サイバーセキュリティに関わる者として、私たちは自らを「リスク軽減者」であると考えています。私たちの仕事は、しつこく、やる気のある、しかも知的な敵に立ち向かい、悪事の発生を防ぐことです。このことは多くの点で自明であるにもかかわらず、私たちの心に訴えるものを持っています。

私たちは「防御者」を自認しています。企業から「なぜ我々は存在するのか」と聞かれたとき、私たちはしばしば「リスクを軽減するためです」と最高のビジネスボイスで答えます。この回答に含まれている問題は、ビジネスにはすでにリスクという言葉が存在していること、そして大抵の場合、私たちはそれを知らないということです。

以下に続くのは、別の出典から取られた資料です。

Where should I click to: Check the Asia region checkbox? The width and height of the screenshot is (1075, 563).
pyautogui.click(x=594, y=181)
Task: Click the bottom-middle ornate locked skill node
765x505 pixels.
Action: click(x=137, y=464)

ビジネスは、許容可能なリターンに対応する許容可能なリスクを引き受けるために存在しています。今すぐリスクに直面しない方法をお教えしましよう。それは「すべてのものをオフにすること」です。

しかし、何かを構築したり、何かをオンにしたり、何かをスケールアップしたりすると、即座にリスクが忍び込んできます。これは、セキュリティだけでなく、役員室から、経営幹部レベル、小規模な企業の支店やパートナーシップに至るまで、ビジネスにおけるあらゆる分野に当てはまります。

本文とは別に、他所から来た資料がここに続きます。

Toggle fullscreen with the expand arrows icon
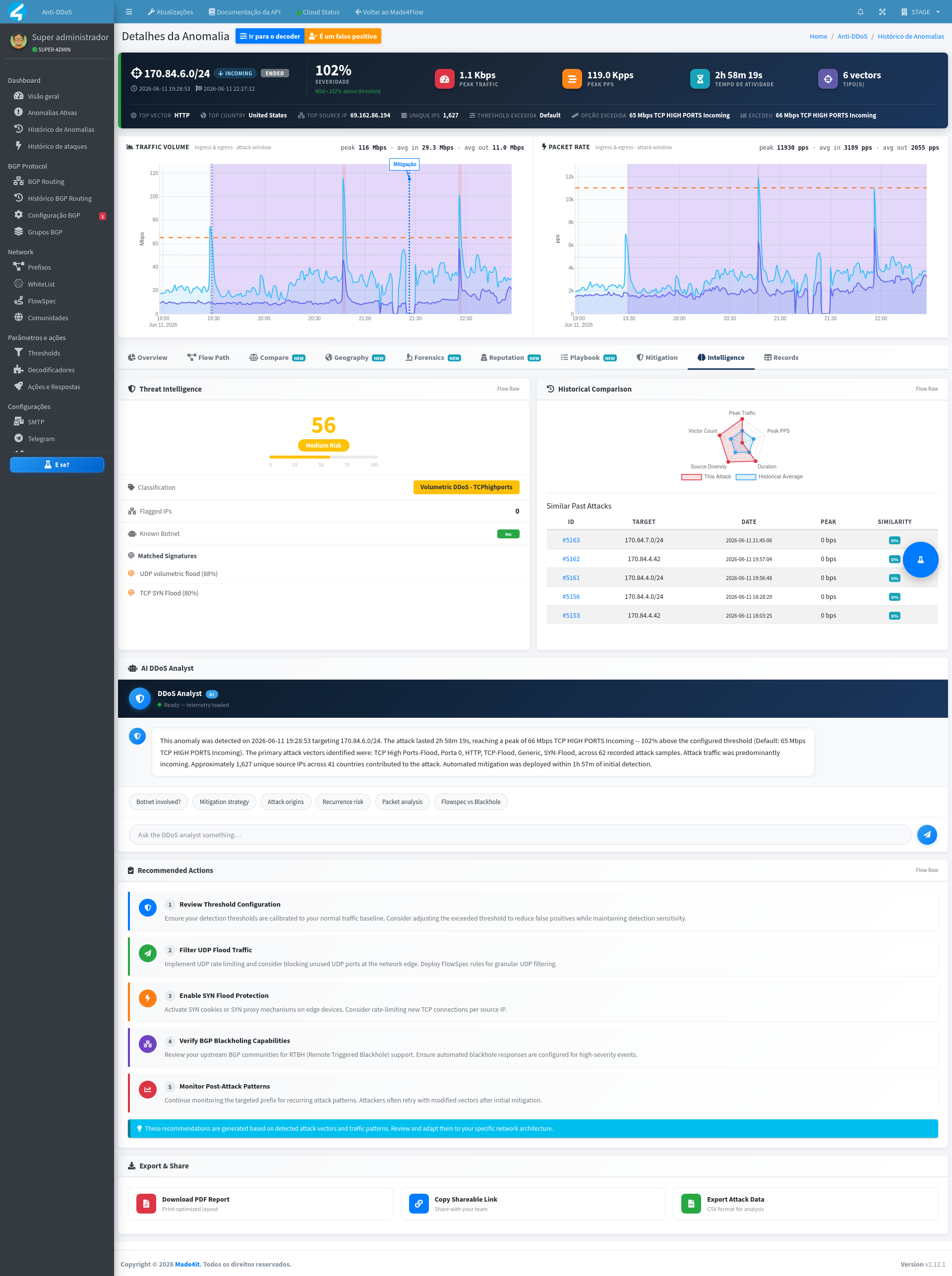The image size is (952, 1276). click(882, 12)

企業のリスクには、法的リスクをはじめ、運用リスク、財務リスク、さらにはセキュリティ以外のITリスクなど、さまざまな形があります。私は『リスクのさまざまなフレーバー』という記事で、サイバーセキュリティのリスクに対立するITセキュリティについて書きました。ここでは、これらのユニークなセキュリティリスク観の違いと、典型的な企業のリスク軽減プロセスや行動について詳しく説明します。

取締役会は、リスクを軽減すること、および株主の利益を第一に考えて行動することに関して最終的な責任を持ちます。さらに踏み込んで言うと、彼らはリスクを受け入れた上で、静的資産である資本を、正しく機能する会社へと変えるための投資を行う必要があります。

これは基本的には、より多くのお金を生み出すための機械です。これを実現するために、彼らは会社の運営を行う役員を任命し、それらの役員に気合を入れ、何とかして資本をより多くのお金を生み出す機械へと変えなければなりません。インフラ、ユーザー、市場、裁判所、地政学など、さまざまなソースからもたらされたリスクが、至る所に存在しています。そのようなリスクのほとんどは複雑で混沌としたシステム内に存在しているため、ビジネスの目標は、適切な種類のリスクを非常に効率的に受け入れると同時に、間違った種類のリスクを回避するようなマシンを構築することになります。

企業はリスク管理に非常に長けています。私たちは、これが真実であることを知っています。なぜなら、グローバル市場における競争をはじめ、法律、貿易、サプライチェーン、およびその他のあらゆる障害にもかかわらず、経済と株式価値は上昇傾向にあるからです。時には失敗もありますが、最高財務責任者(CFO)をはじめ、法務顧問、最高経営責任者(CEO)、およびその他の経営陣は、ビジネスとリスクに関する言語を発達させてきました。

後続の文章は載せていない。